Sympto-thermale methode

Observaties van het lichaam van de vrouw geven een nauwkeurige indicatie van wanneer de eisprong plaatsvindt.

De lichaamstemperatuur van de vrouw gaat na de ovulatie door veranderingen in hormoonspiegels zo’n 0,2 tot 0,9°C omhoog. Deze verhoging duurt voort tot de volgende menstruatie. Door de temperatuur eerst een aantal maanden op te tekenen kan een nauwkeuriger idee gekregen worden over het moment van ovulatie. Er zijn speciale thermometers in de handel die, met hulp van een klein computertje, zelf bepalen of een dag veilig of onveilig is. Een periodieke onthouding die alleen gebruikmaakt van het observeren van de lichaamstemperatuur staat bekend als de temperatuurmethode.

Het baarmoederslijm verandert gedurende de cyclus van textuur. Vlak voor de ovulatie is het glad, helder (doorzichtig) en heel erg rekbaar, op andere dagen meer vast, wit en kleverig. Ook dit kan worden gebruikt om het ovulatietijdstip vast te stellen. De Billings-methode (ontwikkeld door
het Australische artsenechtpaar John en Evelyn Billings) maakt alleen gebruik van de slijmobservatie.

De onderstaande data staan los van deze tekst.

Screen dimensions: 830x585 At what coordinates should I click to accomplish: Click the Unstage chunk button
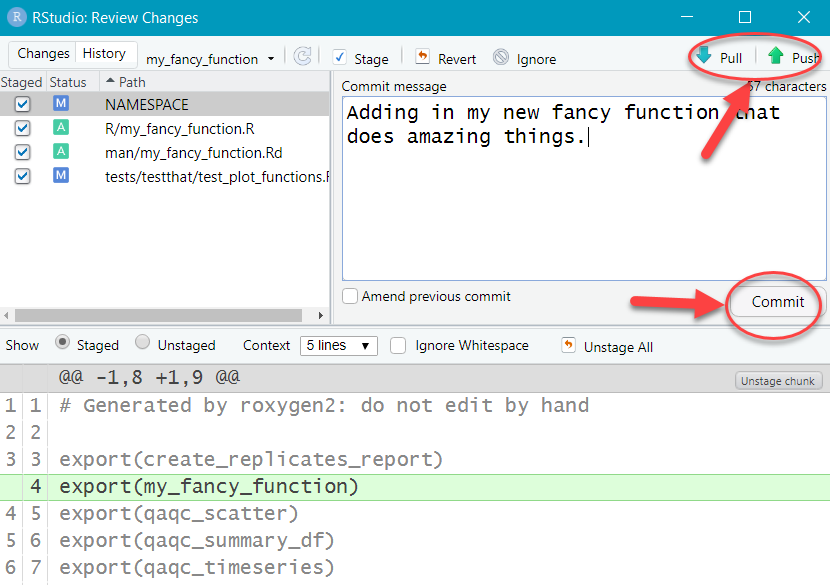(x=779, y=381)
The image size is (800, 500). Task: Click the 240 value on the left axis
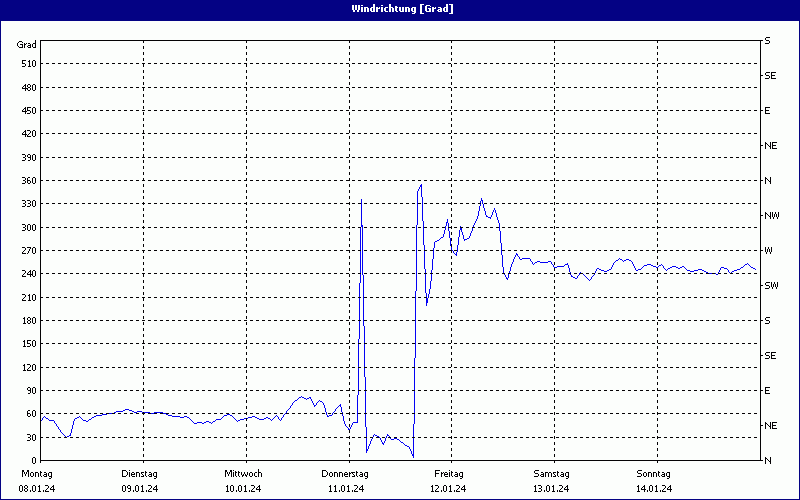coord(27,274)
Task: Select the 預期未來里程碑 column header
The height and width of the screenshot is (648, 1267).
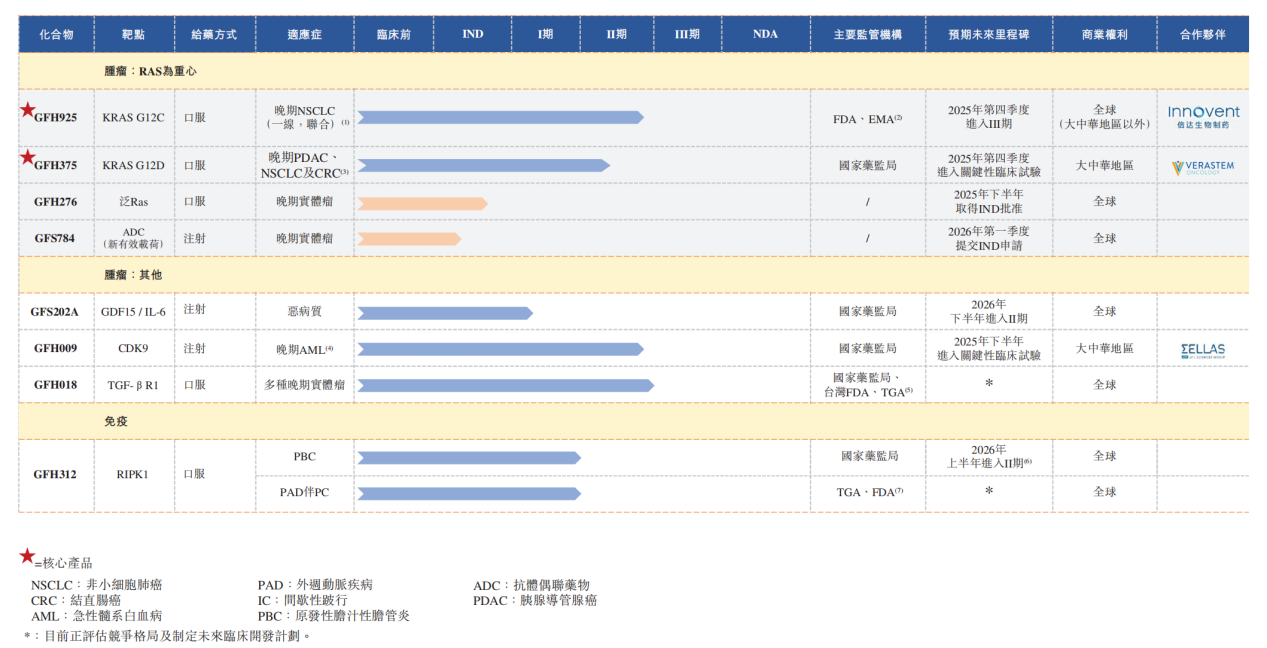Action: (988, 34)
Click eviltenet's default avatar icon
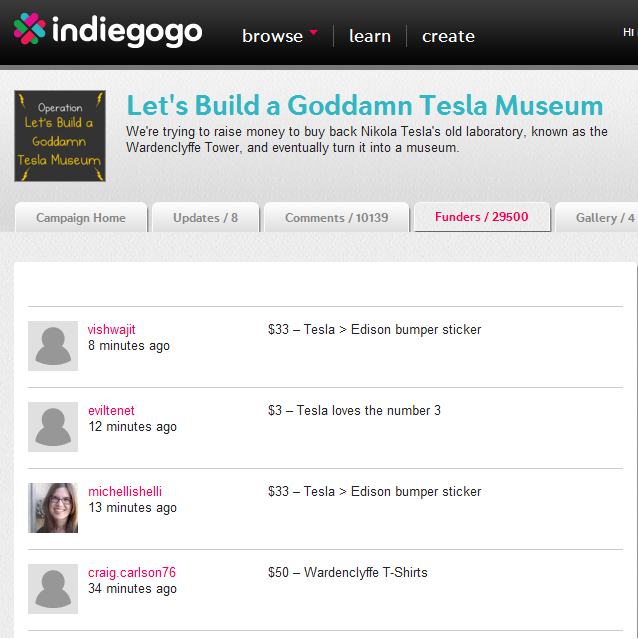 [53, 427]
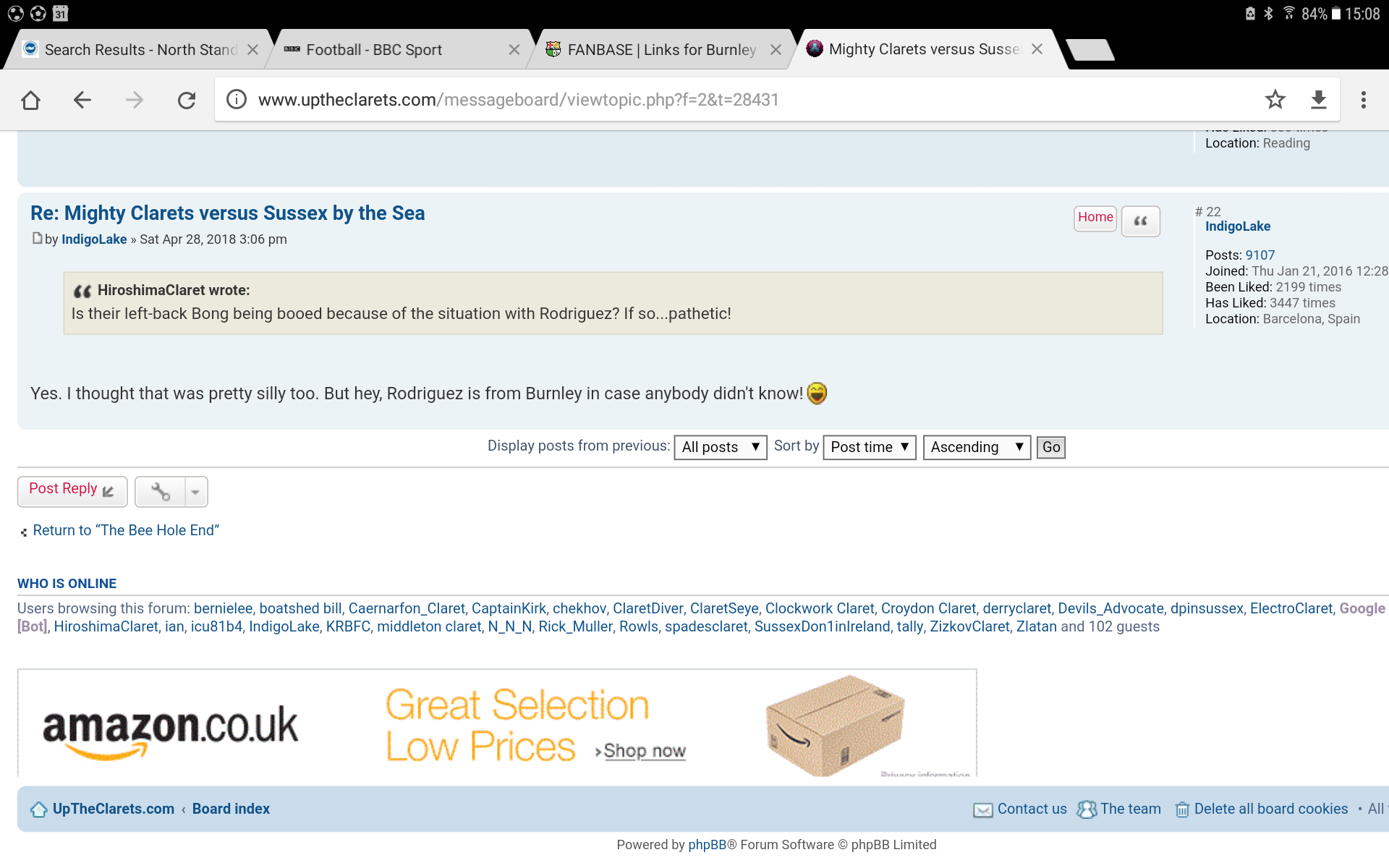Bookmark this page with star icon
Viewport: 1389px width, 868px height.
[1275, 100]
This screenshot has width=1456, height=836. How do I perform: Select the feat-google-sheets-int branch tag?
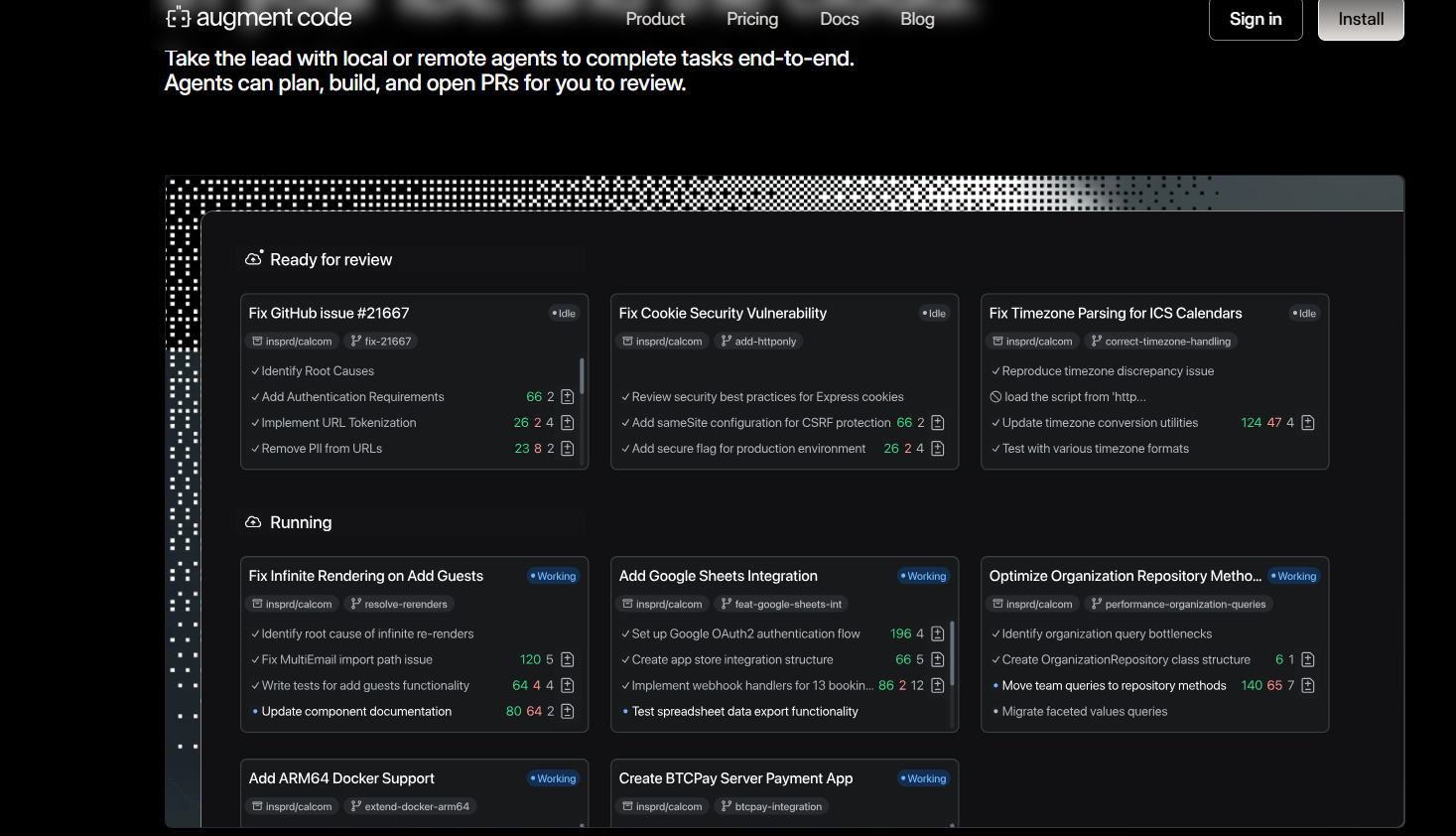coord(781,605)
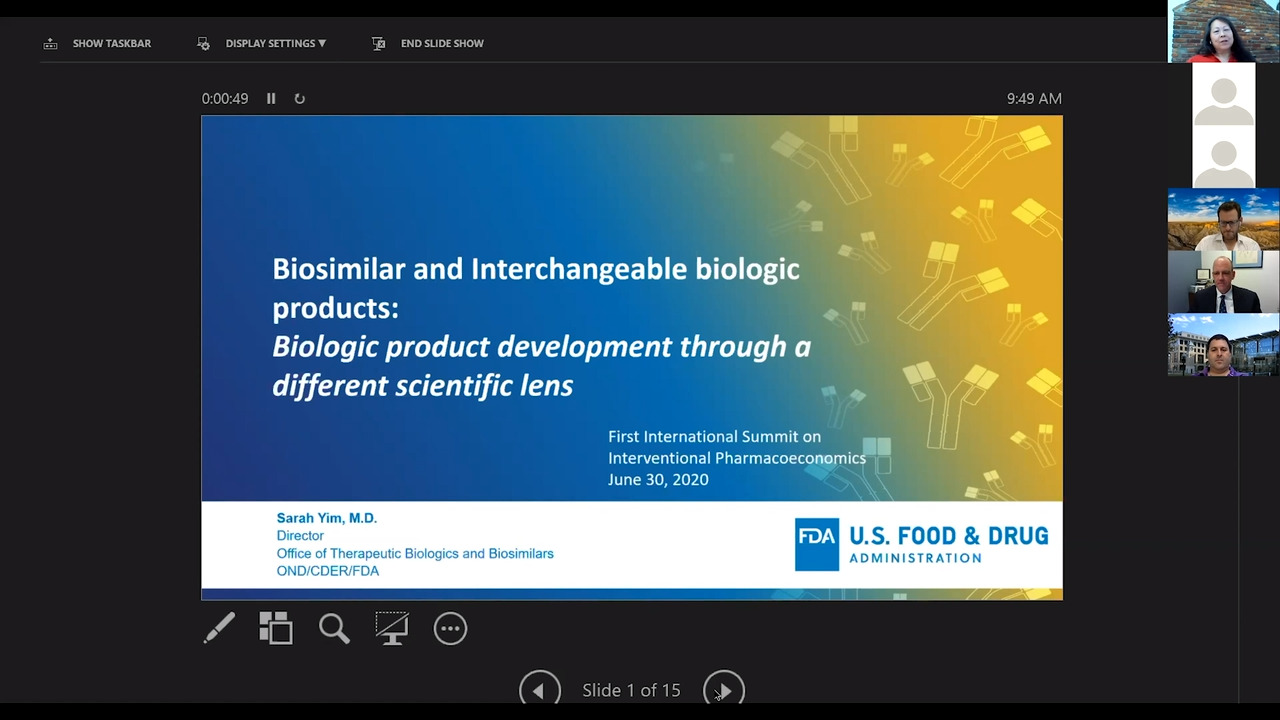Image resolution: width=1280 pixels, height=720 pixels.
Task: Select the first blank avatar participant
Action: coord(1223,94)
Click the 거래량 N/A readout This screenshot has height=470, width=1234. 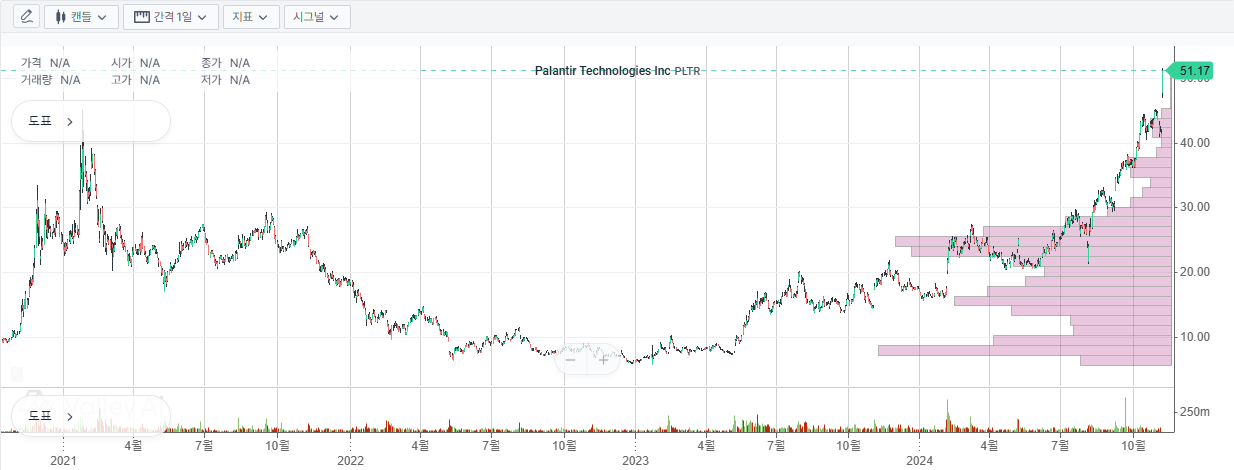51,80
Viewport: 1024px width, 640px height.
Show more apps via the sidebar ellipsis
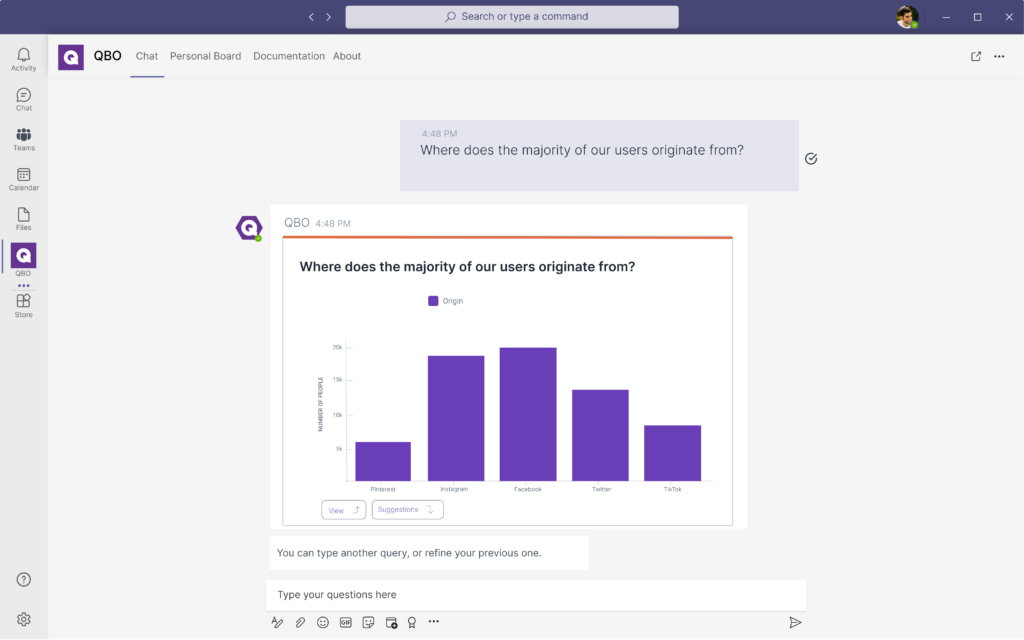[23, 286]
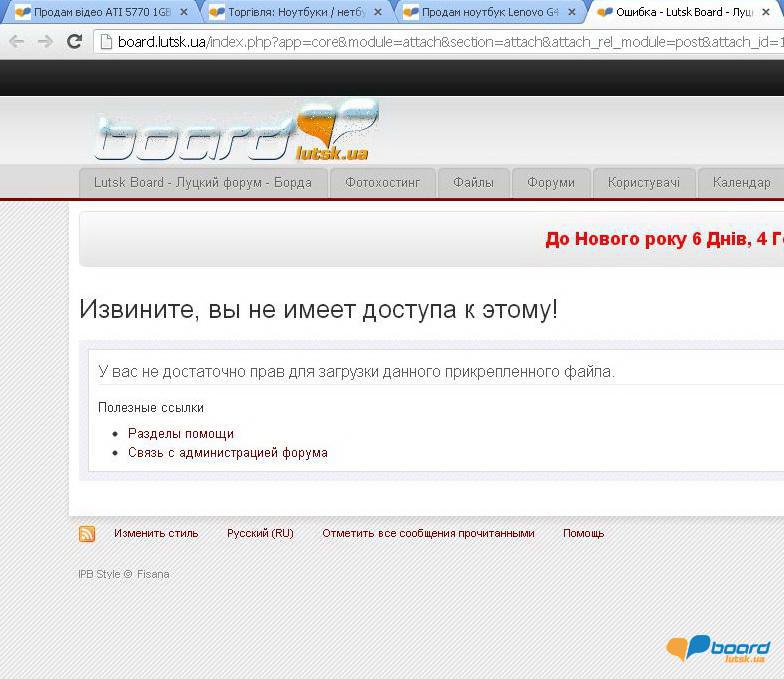
Task: Close the 'Торгівля: Ноутбуки' tab
Action: (x=378, y=12)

Daarnaast opent de baarmoedermond zich gedurende de vruchtbare periode, de stand van de baarmoedermond verandert ook en hij wordt bovendien zeer soepel. Dit is een extra controlemiddel om het tijdstip van de ovulatie vast te stellen.

In de sympto-thermale methode worden deze drie waarnemingen gecombineerd. Dit geeft een helder en zeer betrouwbaar beeld van het tijdstip van de ovulatie.

Sommige vrouwen kunnen ook door andere observaties aan hun lichaam, zoals de middenpijn, het moment van ovulatie bepalen, en daarmee de periodieke onthouding verbeteren.

PERSONA meet de wisseling in de hormoonspiegel van de vrouw in de ochtendurine. Hierbij wordt de aanwezigheid van twee hormonen de hormonen die je maandelijkse cyclus regelen geregistreerd.